**INSTRUCTION**
Rewrite the records from the line that has "The width and" through the line that has "center [741, 868].", replacing "screenshot" with "screen capture" and leaving everything else as it is. Give only those lines, without the pictures.

**TASK INPUT**
--- START ---

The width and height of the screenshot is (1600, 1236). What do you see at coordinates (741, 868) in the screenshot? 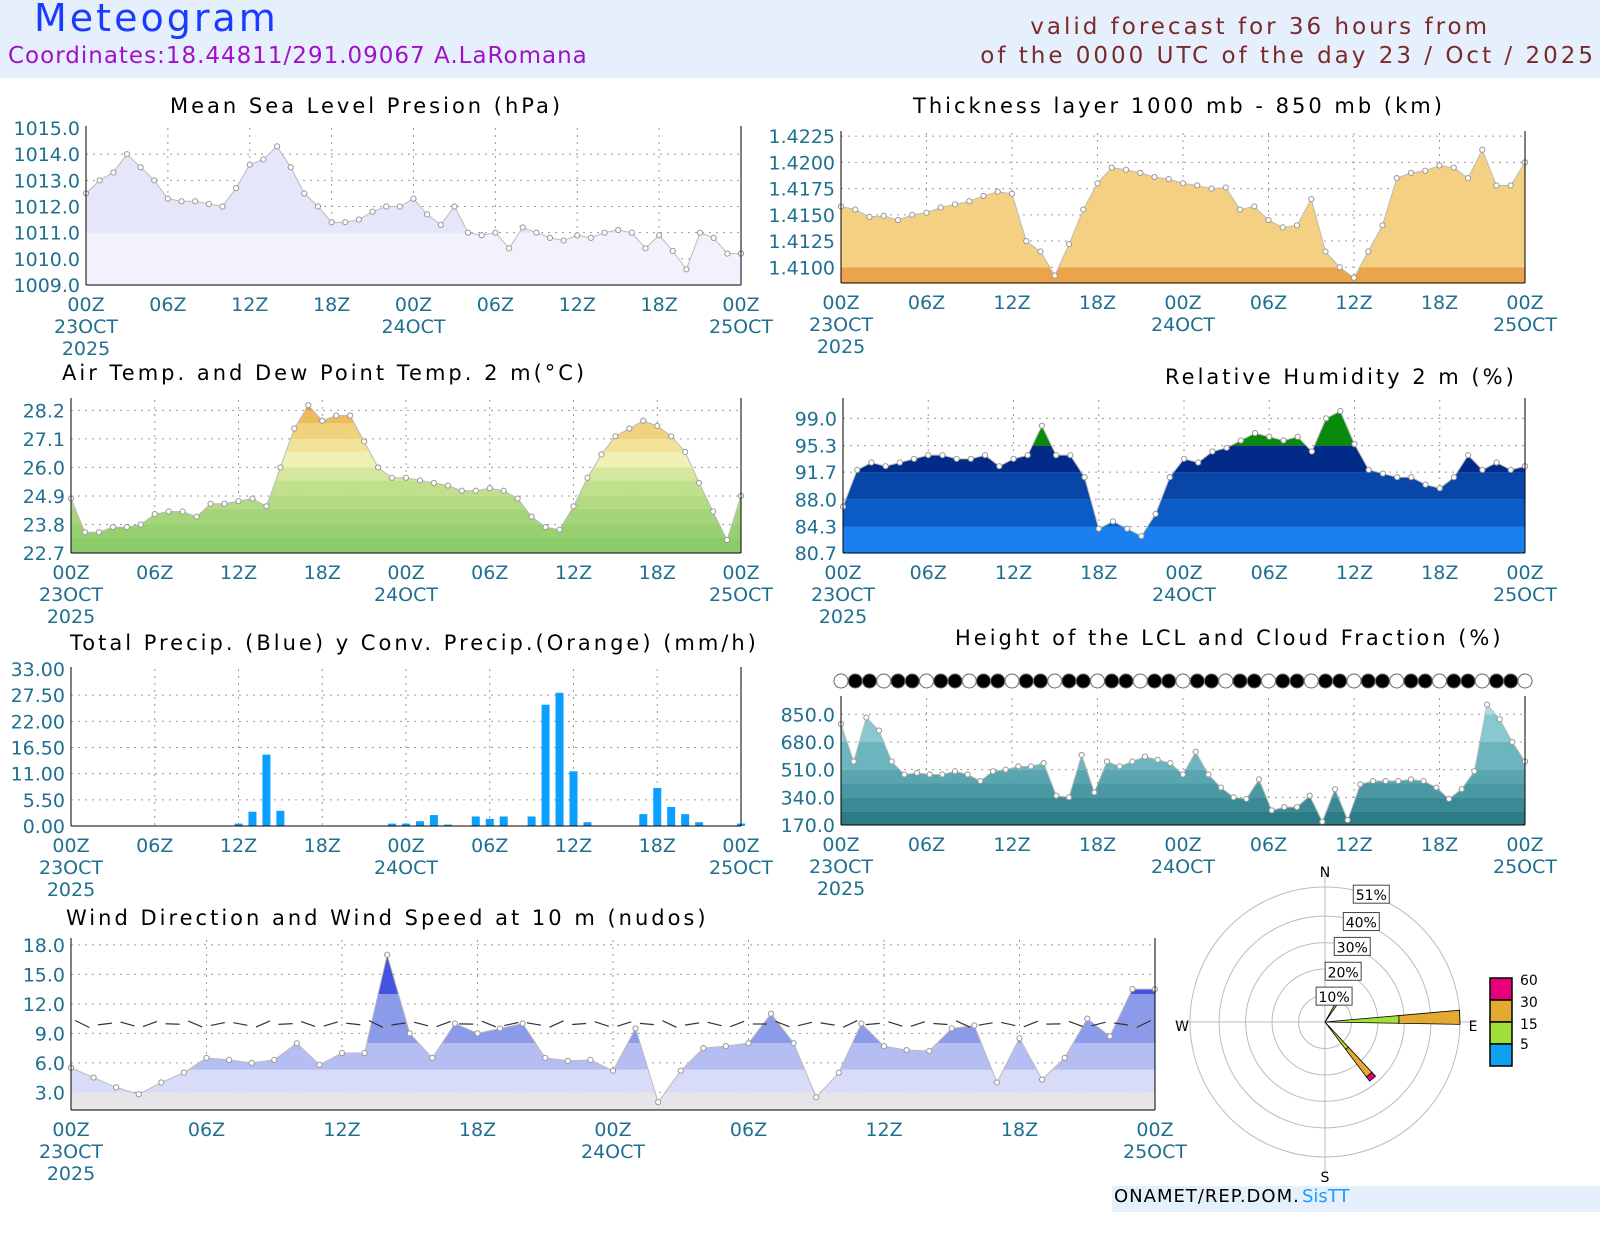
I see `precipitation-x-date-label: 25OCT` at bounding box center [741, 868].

--- END ---
--- START ---

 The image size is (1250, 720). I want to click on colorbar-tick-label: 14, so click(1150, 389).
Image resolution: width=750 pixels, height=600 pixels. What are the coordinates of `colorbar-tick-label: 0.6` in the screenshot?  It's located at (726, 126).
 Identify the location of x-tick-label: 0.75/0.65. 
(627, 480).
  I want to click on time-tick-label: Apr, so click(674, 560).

--- END ---

**ANSWER FOR THIS EXERCISE**
The width and height of the screen capture is (1600, 1236). What do you see at coordinates (741, 868) in the screen capture? 
I see `precipitation-x-date-label: 25OCT` at bounding box center [741, 868].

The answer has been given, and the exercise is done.